Published 1/12/14 by: Kaitlin
My high school didn’t have a Prom King or Queen. We didn’t have a homecoming weekend, or a valedictorian, and we most certainly did not have a cafe that sold lattes on campus. These are all driving forces at Eastwood High where (protagonist and narrator) Ezra Faulkner has just begun his senior year. It never occurred to me that it was odd that my alma mater didn’t succumb to these traditions until I got to college. Then, for whatever inexplicable reason, I decided to covet said traditions. I retroactively wanted to know what all of those things would’ve been like, and who would’ve secured those heavily anticipated social statuses. I honestly couldn’t tell you who would’ve won Prom King in my class, because frankly, I don’t know what the criteria is, or who would’ve even bothered to vote. I can tell you this: Ezra Faulkner sounds like the kind of guy who would’ve won over everyone at my school, even after his accident.

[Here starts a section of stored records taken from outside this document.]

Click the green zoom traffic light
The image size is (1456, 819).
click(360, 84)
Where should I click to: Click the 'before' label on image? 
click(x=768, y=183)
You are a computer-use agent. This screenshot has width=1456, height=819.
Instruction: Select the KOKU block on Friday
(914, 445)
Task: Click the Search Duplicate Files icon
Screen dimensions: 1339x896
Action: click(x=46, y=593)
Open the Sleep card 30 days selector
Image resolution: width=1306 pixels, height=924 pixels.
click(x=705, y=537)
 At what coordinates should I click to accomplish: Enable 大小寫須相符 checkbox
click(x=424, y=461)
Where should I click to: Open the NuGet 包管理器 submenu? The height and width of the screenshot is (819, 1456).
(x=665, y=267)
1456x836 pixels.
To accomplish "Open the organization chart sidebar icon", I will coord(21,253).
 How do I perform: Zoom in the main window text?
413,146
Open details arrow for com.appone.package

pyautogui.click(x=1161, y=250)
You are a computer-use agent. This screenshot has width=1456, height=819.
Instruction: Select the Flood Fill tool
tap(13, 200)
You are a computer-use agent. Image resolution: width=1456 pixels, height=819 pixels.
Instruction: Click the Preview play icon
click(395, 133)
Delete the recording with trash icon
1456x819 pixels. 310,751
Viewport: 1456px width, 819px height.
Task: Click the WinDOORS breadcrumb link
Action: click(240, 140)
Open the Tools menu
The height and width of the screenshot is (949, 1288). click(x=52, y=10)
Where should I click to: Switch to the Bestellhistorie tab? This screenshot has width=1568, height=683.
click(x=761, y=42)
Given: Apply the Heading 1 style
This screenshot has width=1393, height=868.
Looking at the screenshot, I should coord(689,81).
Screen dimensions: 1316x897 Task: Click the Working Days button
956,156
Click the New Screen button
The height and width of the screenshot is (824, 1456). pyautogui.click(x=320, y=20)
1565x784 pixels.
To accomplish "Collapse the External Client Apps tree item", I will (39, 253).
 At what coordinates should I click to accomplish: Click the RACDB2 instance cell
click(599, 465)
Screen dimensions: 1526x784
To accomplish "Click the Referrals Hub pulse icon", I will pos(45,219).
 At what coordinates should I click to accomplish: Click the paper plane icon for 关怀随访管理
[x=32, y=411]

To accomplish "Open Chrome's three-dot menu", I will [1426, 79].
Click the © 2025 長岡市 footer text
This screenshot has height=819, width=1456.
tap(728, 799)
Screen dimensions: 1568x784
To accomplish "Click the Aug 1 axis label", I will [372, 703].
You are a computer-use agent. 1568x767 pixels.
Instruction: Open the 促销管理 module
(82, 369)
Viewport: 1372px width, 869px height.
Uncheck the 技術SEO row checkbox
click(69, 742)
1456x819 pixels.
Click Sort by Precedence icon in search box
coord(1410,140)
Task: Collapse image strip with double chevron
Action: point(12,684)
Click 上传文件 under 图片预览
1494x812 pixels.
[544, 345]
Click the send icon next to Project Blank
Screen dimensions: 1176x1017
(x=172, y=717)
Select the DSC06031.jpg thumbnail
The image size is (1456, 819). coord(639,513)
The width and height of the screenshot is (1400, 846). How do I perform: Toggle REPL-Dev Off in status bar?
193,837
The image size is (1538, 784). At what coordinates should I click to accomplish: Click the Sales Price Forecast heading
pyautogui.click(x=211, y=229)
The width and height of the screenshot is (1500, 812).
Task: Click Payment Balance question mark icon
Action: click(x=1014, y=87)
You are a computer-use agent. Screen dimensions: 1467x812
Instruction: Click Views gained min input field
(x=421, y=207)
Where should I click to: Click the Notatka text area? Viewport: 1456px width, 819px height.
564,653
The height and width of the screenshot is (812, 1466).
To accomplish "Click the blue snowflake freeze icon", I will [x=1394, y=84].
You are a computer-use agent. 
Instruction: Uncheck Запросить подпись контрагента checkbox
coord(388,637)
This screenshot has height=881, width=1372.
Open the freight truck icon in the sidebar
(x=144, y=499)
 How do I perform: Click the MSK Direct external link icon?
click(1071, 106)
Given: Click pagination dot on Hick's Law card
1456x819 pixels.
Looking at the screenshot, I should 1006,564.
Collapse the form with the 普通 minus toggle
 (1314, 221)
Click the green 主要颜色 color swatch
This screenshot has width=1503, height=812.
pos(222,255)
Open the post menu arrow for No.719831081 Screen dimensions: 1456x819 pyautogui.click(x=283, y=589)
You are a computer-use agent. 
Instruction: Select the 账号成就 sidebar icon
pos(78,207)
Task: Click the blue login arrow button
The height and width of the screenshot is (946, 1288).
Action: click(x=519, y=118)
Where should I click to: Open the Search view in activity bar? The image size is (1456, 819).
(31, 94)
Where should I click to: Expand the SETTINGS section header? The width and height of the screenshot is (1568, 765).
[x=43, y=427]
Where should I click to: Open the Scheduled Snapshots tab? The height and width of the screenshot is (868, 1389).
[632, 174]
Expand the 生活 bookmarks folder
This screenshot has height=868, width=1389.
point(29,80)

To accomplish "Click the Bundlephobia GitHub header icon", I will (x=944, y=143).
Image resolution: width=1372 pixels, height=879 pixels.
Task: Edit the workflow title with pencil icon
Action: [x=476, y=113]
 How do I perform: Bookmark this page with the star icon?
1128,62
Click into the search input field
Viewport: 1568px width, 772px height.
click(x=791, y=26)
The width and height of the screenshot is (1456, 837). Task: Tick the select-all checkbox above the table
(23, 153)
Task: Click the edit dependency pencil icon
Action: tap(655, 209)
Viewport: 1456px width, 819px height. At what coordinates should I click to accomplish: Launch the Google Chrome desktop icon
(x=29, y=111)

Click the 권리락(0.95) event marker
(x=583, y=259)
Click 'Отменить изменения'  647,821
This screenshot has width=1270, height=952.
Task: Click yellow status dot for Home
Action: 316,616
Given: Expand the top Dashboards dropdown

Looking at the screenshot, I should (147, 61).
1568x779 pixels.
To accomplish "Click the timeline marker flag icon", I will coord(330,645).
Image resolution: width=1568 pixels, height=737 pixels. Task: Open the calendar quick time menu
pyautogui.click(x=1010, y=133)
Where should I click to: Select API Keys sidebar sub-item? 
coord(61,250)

Yes, Robyn Schneider’s “The Beginning of Everything” starts with beloved tennis prodigy Ezra Faulkner getting into a car accident that shatters his knee. The accident takes place immediately after he finds out his potential Prom Queen girlfriend, Charlotte, has been cheating on him. Thus ensues Ezra’s demise back into the group of brainy friends he had in middle school. He reluctantly joins the debate team, falls for a girl who quotes Foucault, and rekindles his best friendship with the eccentric, bow-tie toting Toby. The high school milestones and social class divisions were originally what sucked me into this novel. What kept me reading was Ezra’s realization that his accident could be the catalyst for something great, perhaps something even better than the jock table, and tennis scholarships. Additionally, Ezra Faulkner’s likability (as a narrator) stems from his earnestness and wit. He can banter about beer pong, but his Volvo is nicknamed Voldemort. When he shows up without a costume to a Halloween party, people assume he’s dressed as a teenage vampire, because unbeknownst to him, his leather jacket and dirty hair are exuding that “look”. Essentially he’s a teenage boy trying to figure it out, and I appreciated that as a reader.
While some of the plot twists, and character development leave something to be desired, for the most part “The Beginning of Everything” offers an interesting (and hopeful) perspective for current teenagers. For those of us that are over the age of eighteen, “The Beginning of Everything” presents an opportunity to reminisce on the restrictiveness of high school, while allowing us to revel in first love, and other teenage debauchery.